Thursday 21 July 2016

Reading Dostoevsky in Omsk

Yes, man is a pliable animal- he must be so defined: a being who grows accustomed to everything!

Is it possible that men so differently situated can feel in an equal degree the punishment inflicted? But why think about questions that are insoluble? The drum beats, and we must return to barracks.

Is it not rather the feeling that overwhelms you directly you enter the prison that in spite of all efforts, all precautions, it is impossible to turn a living man into a corpse, to stifle his feelings, his thirst for vengeance and for life, his passions, and his imperious desire to satisfy them? (Why people working with convicts fear them)

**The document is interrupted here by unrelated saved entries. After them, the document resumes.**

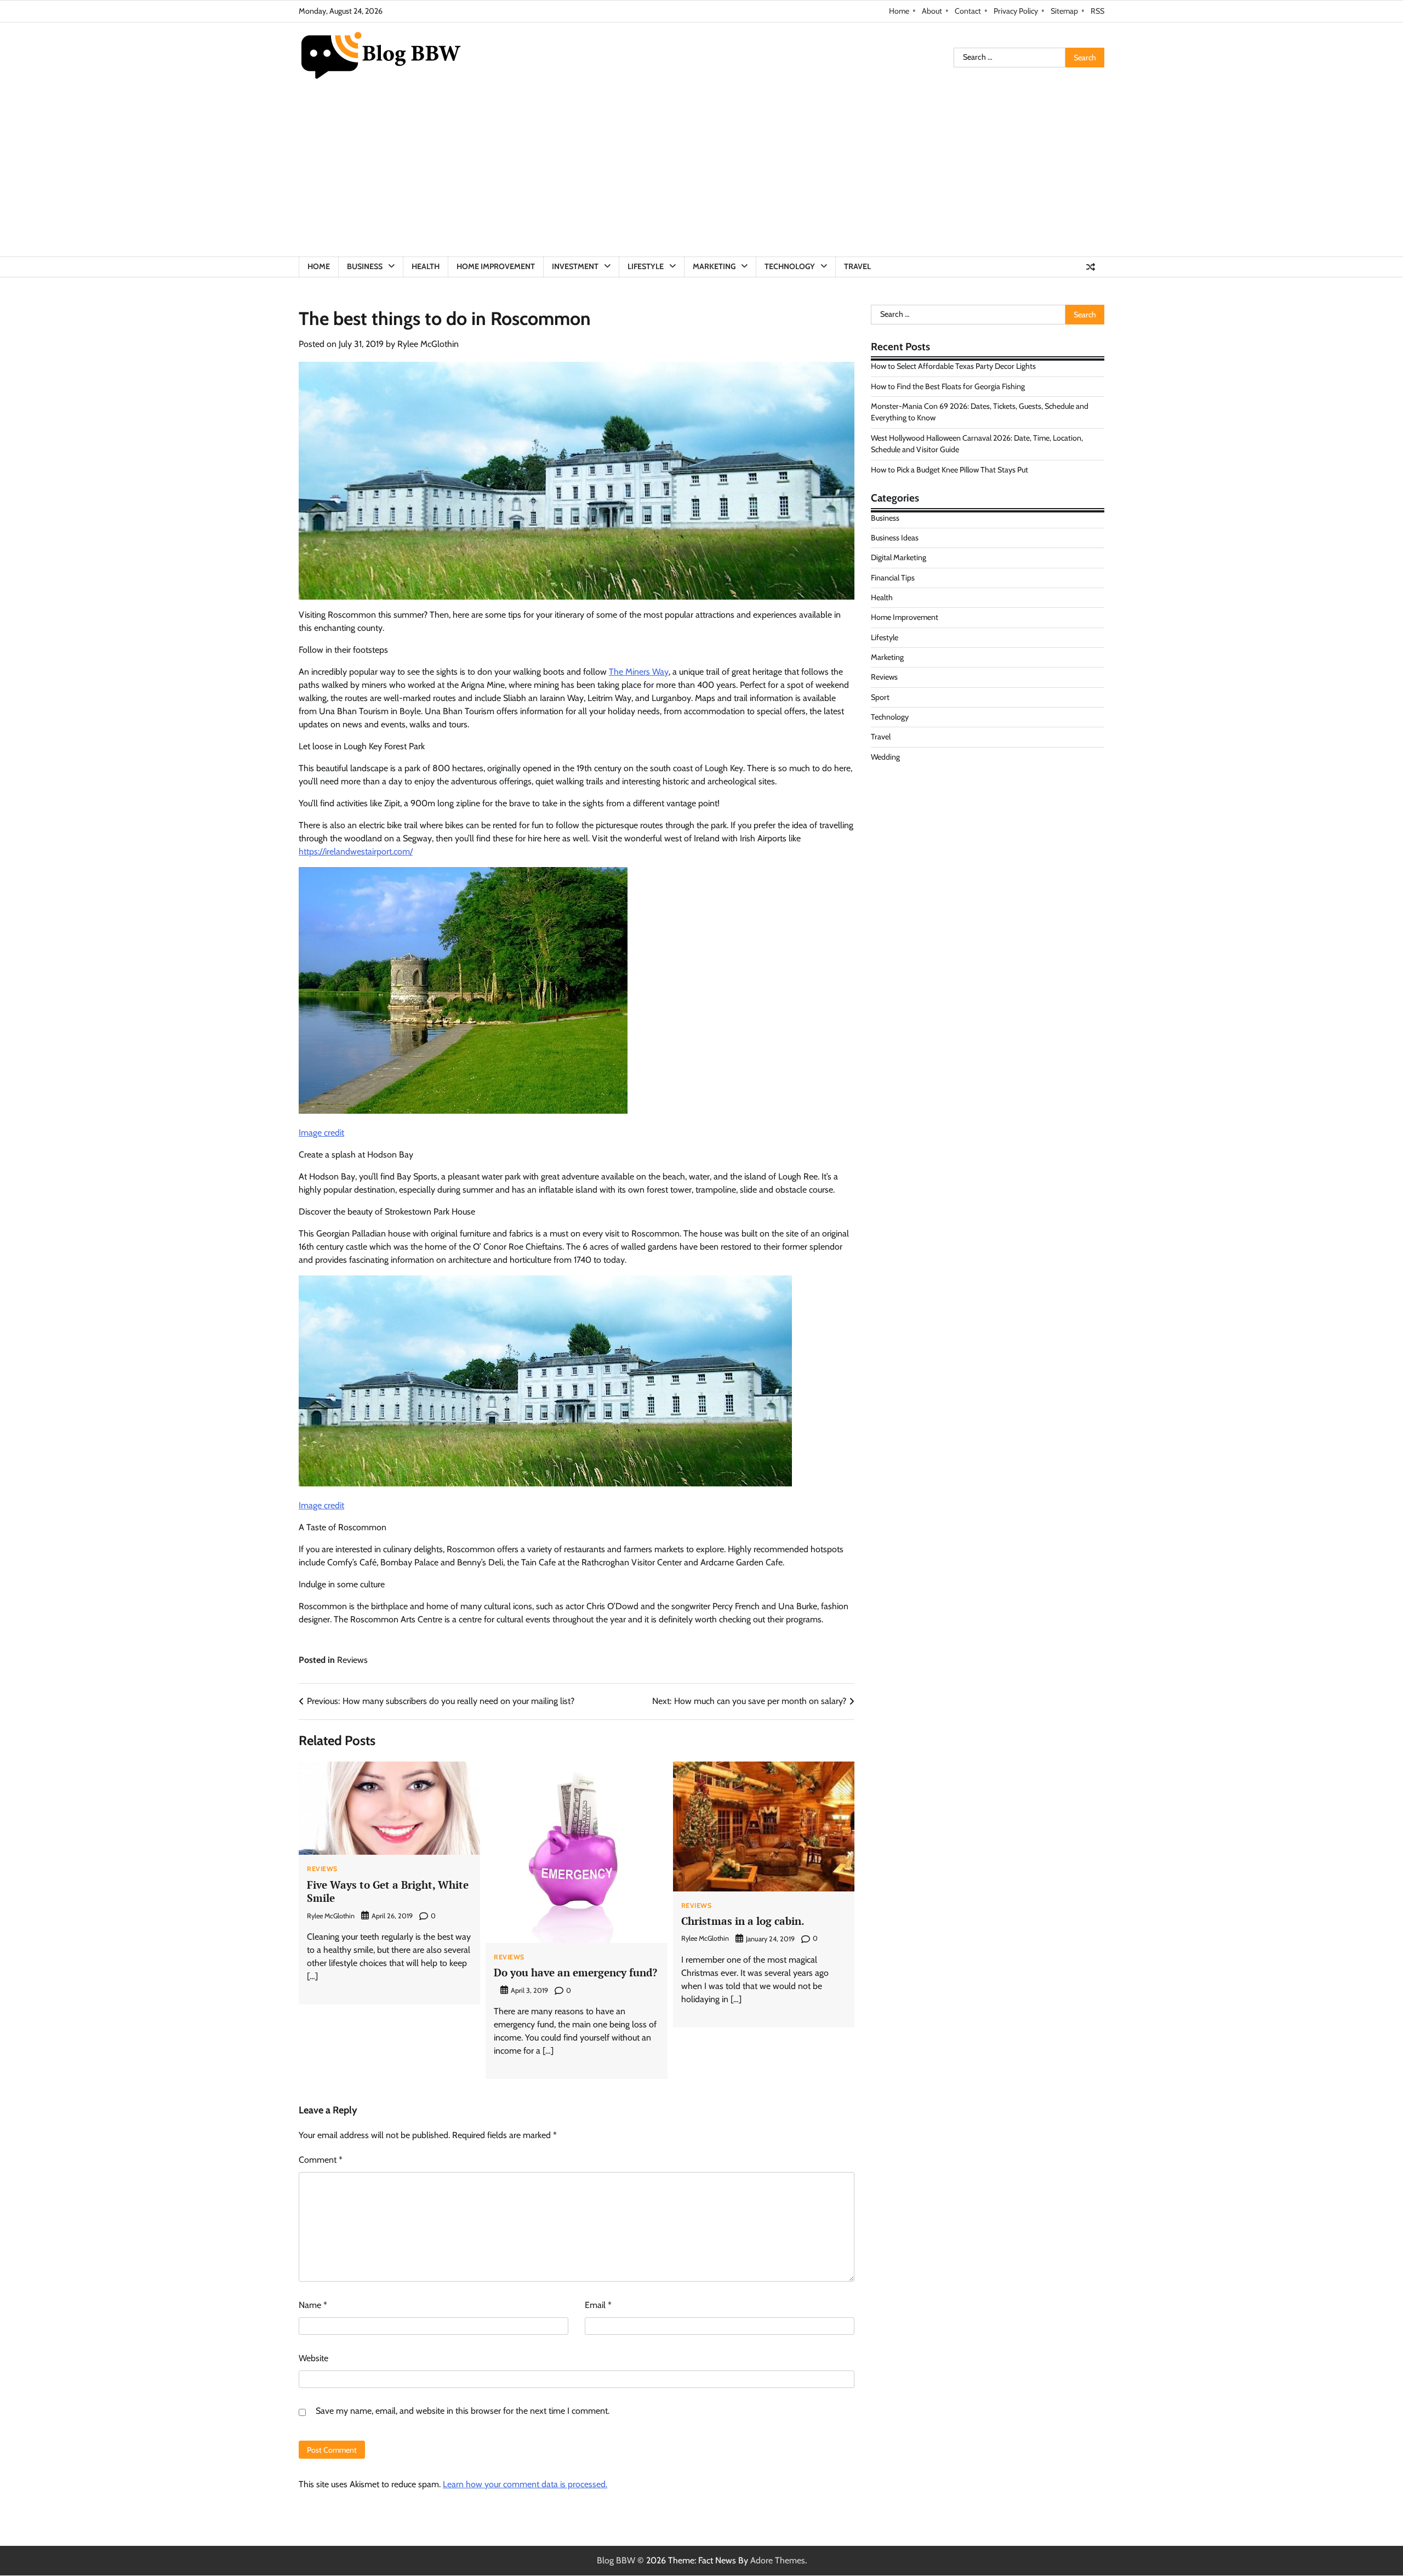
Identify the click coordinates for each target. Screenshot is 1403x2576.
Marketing (714, 266)
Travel (857, 266)
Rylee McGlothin (428, 344)
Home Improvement (496, 266)
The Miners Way (639, 671)
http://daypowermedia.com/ (922, 799)
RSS (1097, 11)
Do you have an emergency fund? (575, 1972)
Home (899, 11)
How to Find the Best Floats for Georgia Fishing (948, 386)
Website (313, 2358)
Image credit (321, 1132)
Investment (575, 266)
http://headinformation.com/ (923, 812)
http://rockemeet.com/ (912, 785)
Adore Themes (777, 2560)
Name (313, 2305)
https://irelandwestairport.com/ (356, 851)
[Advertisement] (701, 174)
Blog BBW (616, 2560)
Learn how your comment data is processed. (525, 2484)
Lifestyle (646, 266)
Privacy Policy (1016, 11)
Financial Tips (893, 577)
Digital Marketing (899, 557)
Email (598, 2305)
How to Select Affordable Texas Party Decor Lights (953, 366)
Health (426, 266)
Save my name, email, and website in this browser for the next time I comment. (462, 2411)
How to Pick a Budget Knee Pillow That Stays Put (949, 469)
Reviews (352, 1660)
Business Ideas (895, 538)
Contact (968, 11)
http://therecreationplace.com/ (927, 838)
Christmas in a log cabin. (743, 1921)
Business (365, 266)
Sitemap (1064, 11)
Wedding (885, 757)
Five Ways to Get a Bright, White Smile (388, 1891)
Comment (321, 2160)
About (932, 11)
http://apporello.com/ (910, 825)
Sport (880, 697)
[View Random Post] (1090, 267)
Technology (790, 266)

Reading House of the Dead, and this incredible article I read in Petersburg

http://m.motherjones.com/politics/2016/06/cca-private-prisons-corrections-corporation-inmates-investigation-bauer

means I'm musing on crime and punishment lately. 

Ok and one more from the TV show Mr. Robot. 

We got back from the beach and I emptied my shoes out onto the floor.  My mom yelled at me, but my dad didn't get mad.  He told me about the millions of years it took for the sand to be made and put on the beach that then I brought home in my shoes.  Every day we change the world, and that made me feel good, until I considered how many days and years it would take me to move all the sand off the beach.  Every day we change the world, but to change it enough to matter takes more time than most of us have.